Requirement: Filter the listing below, copying every line in which the word "option" appears.

Source records:
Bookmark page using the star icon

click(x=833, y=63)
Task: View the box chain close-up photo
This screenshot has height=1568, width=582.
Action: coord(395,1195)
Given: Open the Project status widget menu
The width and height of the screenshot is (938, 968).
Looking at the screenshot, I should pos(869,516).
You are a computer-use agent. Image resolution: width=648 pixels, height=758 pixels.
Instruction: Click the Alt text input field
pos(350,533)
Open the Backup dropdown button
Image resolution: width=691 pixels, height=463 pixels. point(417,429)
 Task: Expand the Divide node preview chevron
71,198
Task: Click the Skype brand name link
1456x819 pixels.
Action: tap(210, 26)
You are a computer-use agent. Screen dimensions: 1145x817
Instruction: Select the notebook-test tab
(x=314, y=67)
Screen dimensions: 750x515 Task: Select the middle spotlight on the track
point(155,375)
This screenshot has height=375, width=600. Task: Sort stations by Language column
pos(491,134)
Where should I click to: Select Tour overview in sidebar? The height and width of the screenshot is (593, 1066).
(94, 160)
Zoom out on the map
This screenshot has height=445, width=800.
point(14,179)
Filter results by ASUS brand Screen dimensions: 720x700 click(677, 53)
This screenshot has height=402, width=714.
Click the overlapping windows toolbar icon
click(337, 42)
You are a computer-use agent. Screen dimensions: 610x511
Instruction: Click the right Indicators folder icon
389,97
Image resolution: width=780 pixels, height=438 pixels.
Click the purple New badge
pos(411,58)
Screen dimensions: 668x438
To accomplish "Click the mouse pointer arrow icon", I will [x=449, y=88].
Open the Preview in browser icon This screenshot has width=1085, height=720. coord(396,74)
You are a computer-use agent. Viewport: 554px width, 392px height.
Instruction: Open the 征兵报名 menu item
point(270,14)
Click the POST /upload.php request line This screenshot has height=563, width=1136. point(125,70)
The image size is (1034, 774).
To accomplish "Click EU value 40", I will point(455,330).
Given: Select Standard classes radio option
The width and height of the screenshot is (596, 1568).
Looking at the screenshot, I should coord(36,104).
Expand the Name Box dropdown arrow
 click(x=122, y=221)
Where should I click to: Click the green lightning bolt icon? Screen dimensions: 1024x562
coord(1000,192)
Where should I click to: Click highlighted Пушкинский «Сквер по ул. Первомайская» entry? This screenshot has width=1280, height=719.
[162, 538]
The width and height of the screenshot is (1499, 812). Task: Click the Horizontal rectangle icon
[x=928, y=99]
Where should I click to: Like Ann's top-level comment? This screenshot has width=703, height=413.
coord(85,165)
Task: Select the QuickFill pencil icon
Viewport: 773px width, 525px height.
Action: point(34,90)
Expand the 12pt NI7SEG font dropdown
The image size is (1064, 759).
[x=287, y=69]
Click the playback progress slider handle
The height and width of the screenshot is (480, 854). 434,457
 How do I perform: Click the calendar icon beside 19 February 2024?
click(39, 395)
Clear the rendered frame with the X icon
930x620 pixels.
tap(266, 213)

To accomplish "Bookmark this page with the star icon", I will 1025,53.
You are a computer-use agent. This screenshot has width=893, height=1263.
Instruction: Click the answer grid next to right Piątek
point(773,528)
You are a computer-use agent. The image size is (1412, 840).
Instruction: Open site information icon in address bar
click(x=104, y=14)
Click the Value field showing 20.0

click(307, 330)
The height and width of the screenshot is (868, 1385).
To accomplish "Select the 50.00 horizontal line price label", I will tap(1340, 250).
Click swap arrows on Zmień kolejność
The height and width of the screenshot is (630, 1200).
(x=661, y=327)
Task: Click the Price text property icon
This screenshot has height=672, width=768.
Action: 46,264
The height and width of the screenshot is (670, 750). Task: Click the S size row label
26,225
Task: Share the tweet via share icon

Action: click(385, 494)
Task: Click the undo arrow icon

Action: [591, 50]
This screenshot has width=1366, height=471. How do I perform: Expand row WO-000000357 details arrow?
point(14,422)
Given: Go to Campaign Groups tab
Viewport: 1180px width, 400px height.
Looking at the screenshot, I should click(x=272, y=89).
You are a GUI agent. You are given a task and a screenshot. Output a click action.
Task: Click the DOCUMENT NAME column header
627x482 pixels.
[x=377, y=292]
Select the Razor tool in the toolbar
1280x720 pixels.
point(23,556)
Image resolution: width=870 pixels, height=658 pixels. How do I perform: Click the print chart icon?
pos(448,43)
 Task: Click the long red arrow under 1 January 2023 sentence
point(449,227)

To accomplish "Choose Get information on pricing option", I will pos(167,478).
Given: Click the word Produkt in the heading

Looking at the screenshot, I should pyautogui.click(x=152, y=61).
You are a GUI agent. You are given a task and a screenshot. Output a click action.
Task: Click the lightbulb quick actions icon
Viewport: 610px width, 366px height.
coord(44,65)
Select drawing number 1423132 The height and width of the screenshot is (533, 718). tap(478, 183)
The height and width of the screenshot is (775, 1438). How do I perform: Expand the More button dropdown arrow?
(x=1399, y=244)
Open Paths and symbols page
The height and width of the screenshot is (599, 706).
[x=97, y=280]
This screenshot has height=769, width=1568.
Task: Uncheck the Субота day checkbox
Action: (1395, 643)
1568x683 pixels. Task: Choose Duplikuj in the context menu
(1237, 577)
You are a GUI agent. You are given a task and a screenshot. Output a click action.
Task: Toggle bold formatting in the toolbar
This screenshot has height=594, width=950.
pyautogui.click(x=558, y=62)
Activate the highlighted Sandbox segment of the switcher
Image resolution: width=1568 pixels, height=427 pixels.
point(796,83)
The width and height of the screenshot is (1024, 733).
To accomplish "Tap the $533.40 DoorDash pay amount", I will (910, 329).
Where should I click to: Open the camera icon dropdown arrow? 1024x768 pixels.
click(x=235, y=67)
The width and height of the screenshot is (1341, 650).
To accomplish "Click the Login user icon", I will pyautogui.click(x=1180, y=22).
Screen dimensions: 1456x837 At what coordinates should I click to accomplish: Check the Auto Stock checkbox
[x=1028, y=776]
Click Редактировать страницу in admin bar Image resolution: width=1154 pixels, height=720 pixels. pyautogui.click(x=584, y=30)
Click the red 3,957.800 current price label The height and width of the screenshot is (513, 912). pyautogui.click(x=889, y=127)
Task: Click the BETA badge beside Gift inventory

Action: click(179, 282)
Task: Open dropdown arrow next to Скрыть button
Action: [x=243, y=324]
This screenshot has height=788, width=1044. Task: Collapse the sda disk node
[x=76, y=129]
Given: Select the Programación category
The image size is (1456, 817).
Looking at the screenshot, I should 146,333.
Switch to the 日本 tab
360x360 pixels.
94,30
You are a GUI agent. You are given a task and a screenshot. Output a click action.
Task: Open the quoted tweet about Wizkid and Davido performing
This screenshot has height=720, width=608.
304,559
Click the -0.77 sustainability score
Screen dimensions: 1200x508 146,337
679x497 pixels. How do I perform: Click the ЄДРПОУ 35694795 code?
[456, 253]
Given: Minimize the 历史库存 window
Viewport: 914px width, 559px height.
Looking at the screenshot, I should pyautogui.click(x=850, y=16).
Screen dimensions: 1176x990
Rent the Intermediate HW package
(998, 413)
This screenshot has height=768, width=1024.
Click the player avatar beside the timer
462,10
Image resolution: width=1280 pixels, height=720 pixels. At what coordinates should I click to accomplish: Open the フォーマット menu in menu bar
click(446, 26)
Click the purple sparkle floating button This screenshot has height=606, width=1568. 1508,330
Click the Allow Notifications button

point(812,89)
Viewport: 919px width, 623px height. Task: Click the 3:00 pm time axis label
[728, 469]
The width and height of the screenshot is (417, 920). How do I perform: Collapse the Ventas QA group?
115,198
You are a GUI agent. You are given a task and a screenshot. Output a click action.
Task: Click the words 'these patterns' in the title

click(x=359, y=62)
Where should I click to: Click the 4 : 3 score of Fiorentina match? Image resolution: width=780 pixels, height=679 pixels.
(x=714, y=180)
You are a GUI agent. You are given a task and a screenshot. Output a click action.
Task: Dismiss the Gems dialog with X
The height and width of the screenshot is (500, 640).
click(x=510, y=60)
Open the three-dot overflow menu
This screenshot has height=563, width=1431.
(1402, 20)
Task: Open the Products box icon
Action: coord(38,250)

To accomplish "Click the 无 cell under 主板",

Result of this exercise:
Given: Select Standard classes radio option
To accomplish "Choose Get information on pricing option", I will pos(167,478).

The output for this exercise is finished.